◆ Instructions for the task ◆
In the entries below, work out how many lines include "Viewport", and write only that number.
*** Opening Exercise data ***
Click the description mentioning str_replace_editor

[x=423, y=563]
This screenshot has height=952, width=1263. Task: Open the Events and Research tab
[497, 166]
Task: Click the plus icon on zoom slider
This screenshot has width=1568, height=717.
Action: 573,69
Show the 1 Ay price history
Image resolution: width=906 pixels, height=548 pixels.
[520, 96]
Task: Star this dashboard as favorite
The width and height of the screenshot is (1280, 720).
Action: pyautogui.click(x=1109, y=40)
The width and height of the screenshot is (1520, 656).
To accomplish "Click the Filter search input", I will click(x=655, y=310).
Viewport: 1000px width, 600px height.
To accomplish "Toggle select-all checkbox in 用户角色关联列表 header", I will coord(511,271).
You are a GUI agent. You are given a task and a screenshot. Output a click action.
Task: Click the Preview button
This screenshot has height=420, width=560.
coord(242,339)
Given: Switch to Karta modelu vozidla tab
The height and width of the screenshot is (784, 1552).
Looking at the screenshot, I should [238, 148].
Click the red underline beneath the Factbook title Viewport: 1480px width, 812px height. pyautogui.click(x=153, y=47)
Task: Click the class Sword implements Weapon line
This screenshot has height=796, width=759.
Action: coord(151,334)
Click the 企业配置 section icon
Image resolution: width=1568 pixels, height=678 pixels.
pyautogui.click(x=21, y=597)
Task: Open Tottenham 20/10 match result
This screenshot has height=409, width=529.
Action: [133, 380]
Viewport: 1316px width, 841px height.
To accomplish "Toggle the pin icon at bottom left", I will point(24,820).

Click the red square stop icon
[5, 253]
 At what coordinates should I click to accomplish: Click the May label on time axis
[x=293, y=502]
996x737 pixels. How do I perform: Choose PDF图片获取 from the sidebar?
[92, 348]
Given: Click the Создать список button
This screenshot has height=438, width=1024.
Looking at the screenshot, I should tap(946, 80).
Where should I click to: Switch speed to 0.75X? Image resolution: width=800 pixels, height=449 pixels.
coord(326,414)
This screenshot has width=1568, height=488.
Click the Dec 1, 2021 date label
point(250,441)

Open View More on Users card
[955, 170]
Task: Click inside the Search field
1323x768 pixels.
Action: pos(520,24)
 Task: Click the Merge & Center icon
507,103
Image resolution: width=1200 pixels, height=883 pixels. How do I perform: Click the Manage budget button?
*** Closing Exercise data ***
◆ Your solution ◆
3